The do_analytics_sessionization task is used to sessionize the Analytics data in the analytical database.
task:
type: do_analytics_sessionization
start_date: today -3 days
transforms:
# IP address filter
- type: filter
field: ip_address.raw
values:
- ::ffff:127.0.0.1 # Locahost IPv6
- 127.0.0.1 # Locahost IPv4
- 123.4.56.0 # We receive a hit every minute from this IP address
# Development URL's
- type: filter_regexp
field: page.url.raw
values:
- file:///.*
# The following filter EXCLUDES hits from the bot filter that have account_id=osb.direct
- type: bot_filter_exception
field: system.account_id
values:
- osb.direct
load:
table_id: hits_v5
table_id_trash: trash_v5
table_id_user_history: user_history_v5
table_id_profiles: profiles_v5
dataset_id: osb_analytics
# Which ids are stitching keys?
ids:
- key: ga
regexp: ^GA[0-9]\\.[0-9]\\.[0-9]+\\.[0-9]+$
stitching: no
- key: email
regexp: ^[0-9a-f]{64}$
stitching: yes
- key: account_id
regexp: ^(tvg_)*[a-z0-9]{32}$
stitching: yes
# The validation below checks if all hits up to and including yesterday are sessionized
validate:
- query: |
SELECT DATE(DATETIME(tstamp, 'Europe/Amsterdam')) AS date_local,
COUNT(CASE WHEN session.number IS NULL THEN 1 END) AS hits_no_session,
COUNT(distinct CASE WHEN session.number IS NULL THEN user_id END) AS users_no_session,
COUNT(CASE WHEN session.number IS NOT NULL THEN 1 END) AS hits_session
FROM `{{ load.project_id }}.{{ load.dataset_id }}.{{ load.table_id }}` h
WHERE DATE(tstamp, 'Europe/Amsterdam') = CURRENT_DATE('Europe/Amsterdam')-1
AND hit_type <> 'ids'
AND coalesce(event.interaction, TRUE) = TRUE
GROUP BY 1
type: number
operator: '=='
value: 0
field: hits_no_session
- type: number
operator: '>'
value: 0
field: hits_session
The properties below can be used at root level.

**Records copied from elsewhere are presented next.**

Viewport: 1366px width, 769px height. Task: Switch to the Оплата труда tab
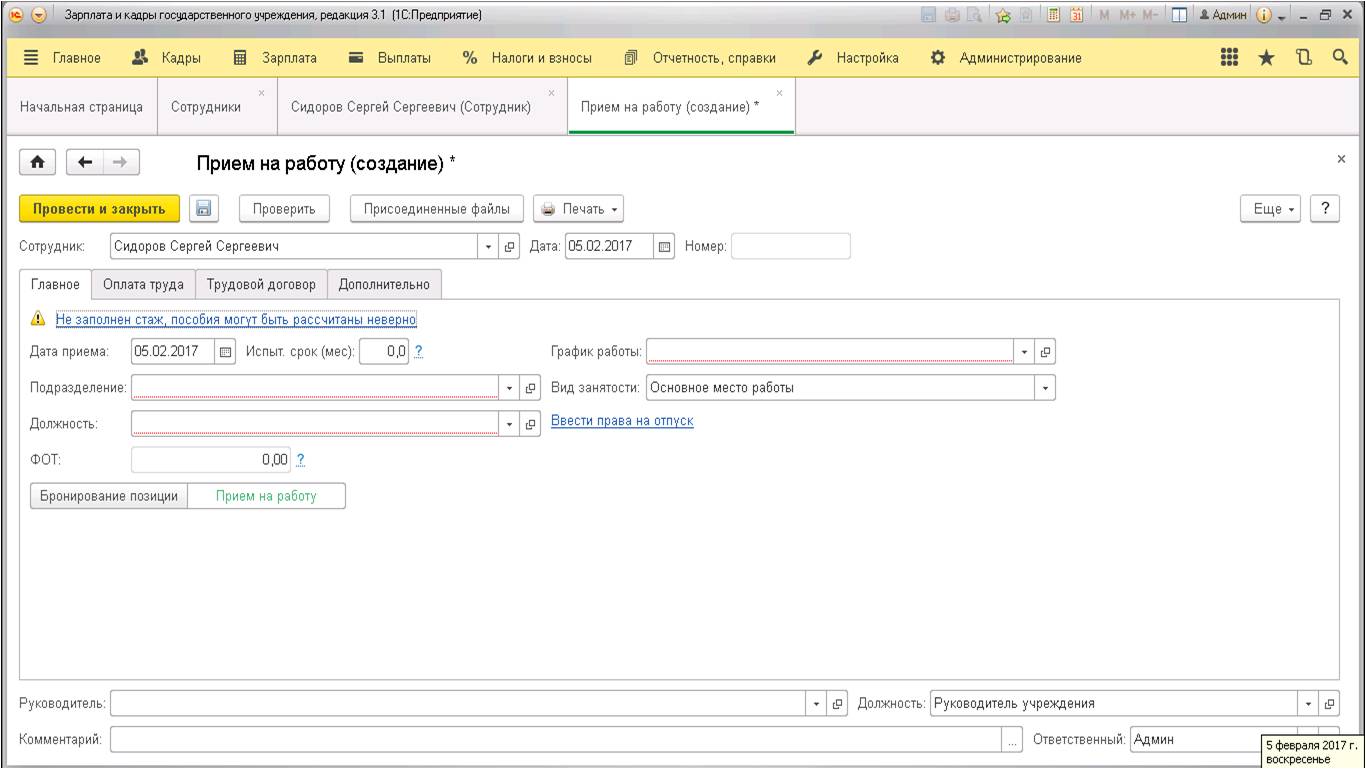pyautogui.click(x=143, y=285)
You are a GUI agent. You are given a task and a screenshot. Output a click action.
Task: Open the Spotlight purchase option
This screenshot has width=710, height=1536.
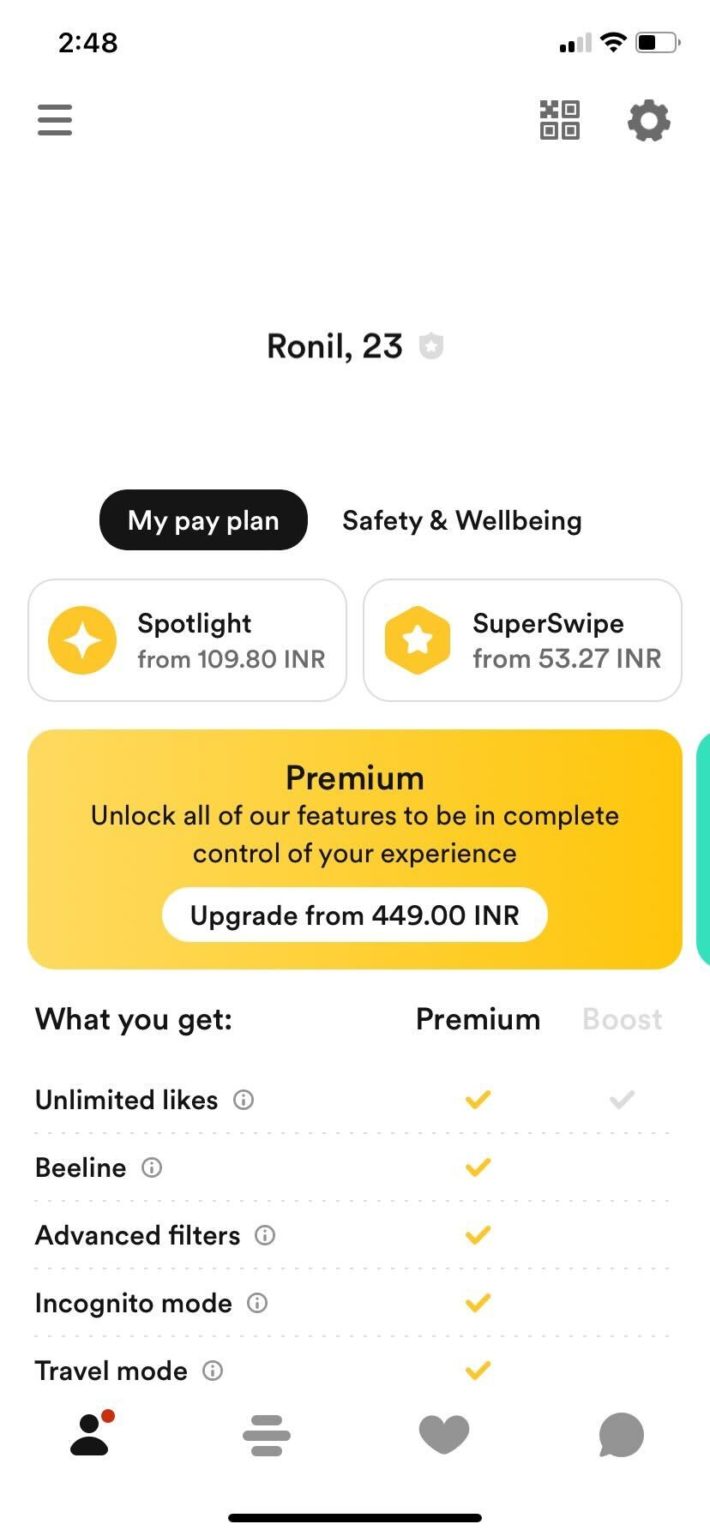[186, 639]
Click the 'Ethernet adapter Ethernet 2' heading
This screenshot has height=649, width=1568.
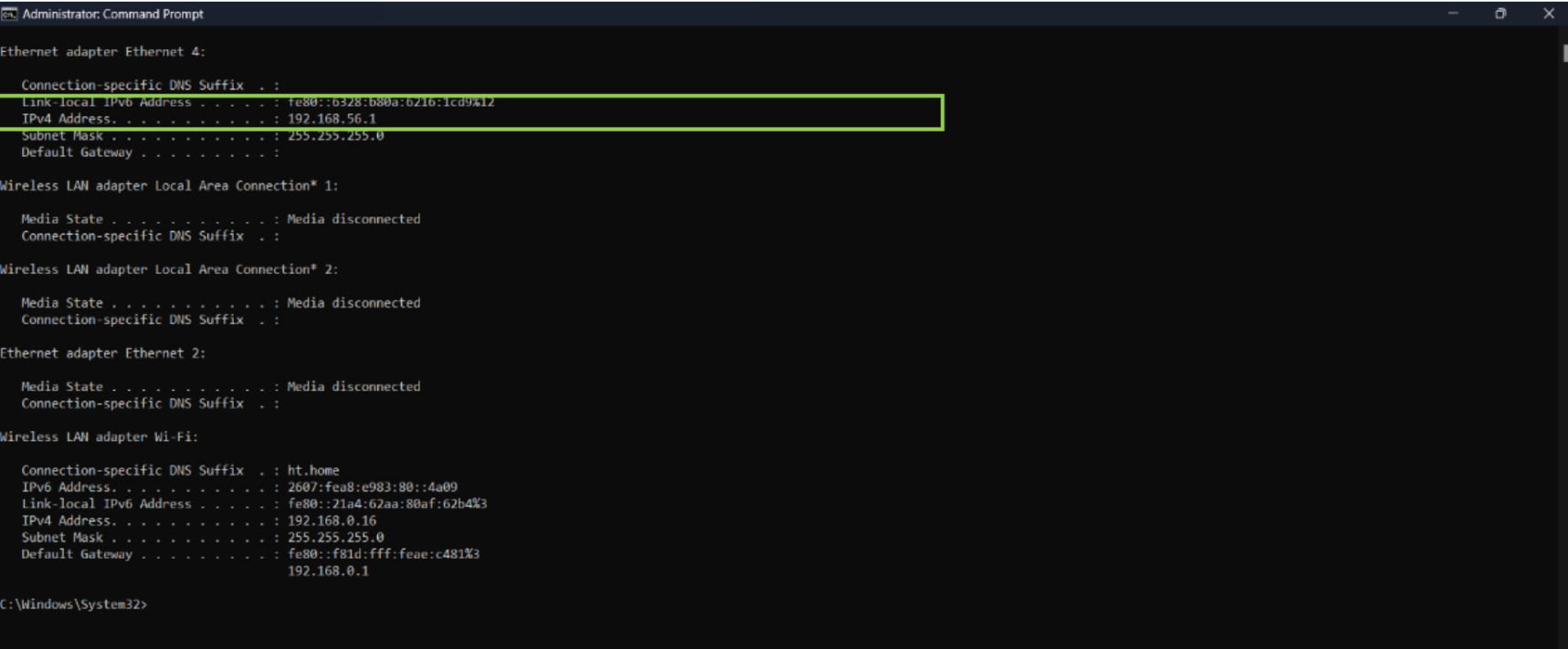tap(102, 353)
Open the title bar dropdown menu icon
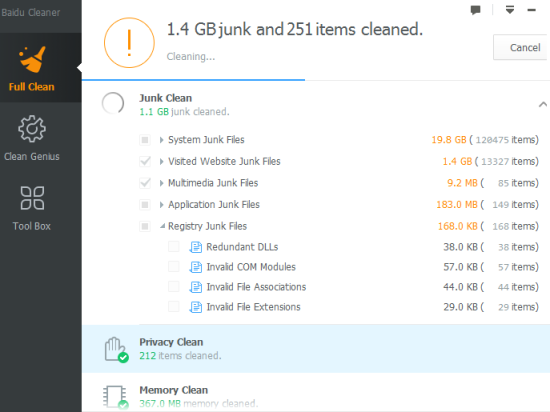This screenshot has height=412, width=550. (510, 10)
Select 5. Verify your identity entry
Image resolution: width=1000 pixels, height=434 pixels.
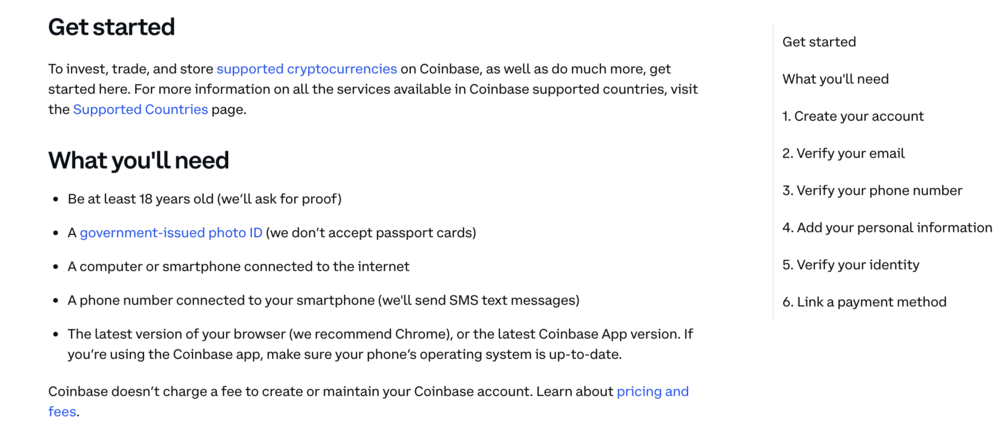coord(851,264)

property | type | required | description |
---|---|---|---|
type | enumerator | yes | Set to do_sessionize |
start_date | relative or absolute date or date & time | yes | Start date of the period that will be selected in the datasource. Can be filled with an absolute or relative date. Read more about relative date and time here. It is used by this task to scan the hits table for unsessionized hits. The start_date is then corrected to timestamp of the earliest non-sessionized hit. This is done to reduce data scanning to a minimum. |
The `transforms` part of the configuration enables you to manipulate data before you load it in your data lake. You have to add all transform as an array.
transforms:
# IP address filter
- type: filter
exclude: yes
field: ip_address.raw
values:
- ::ffff:127.0.0.1 # localhost IPv6
- 127.0.0.1 # Locahost IPv4
# Test browsers (e.g. HeadlessChrome)
- type: filter_regexp
exclude: yes
field: user_agent.raw
values:
- .*HeadlessChrome.*
# The following filter EXCLUDES hits from the bot filter that have account_id=osb.direct
- type: bot_filter_exception
field: system.account_id
values:
- osb.direct
Below are the types of transforms. You have to add them as an array. Below is an explanation per transform on how to use it exactly.
Filter out the hits that match the string filter and move them to the `trash` table.
property | type | required | description |
---|---|---|---|
type | string | no | Set to filter |
field | string | no | Name of the table field. Only works on fields at root level. |
values | array of strings | no | Filter values. If filter matches positive on any of the values, the complete hit is moved to the trash table. The value of the system.status field will be 1 and the run_id will be put in the system.run_id. |
Filter out the hits that match the regular expression filter and move them to the `trash` table.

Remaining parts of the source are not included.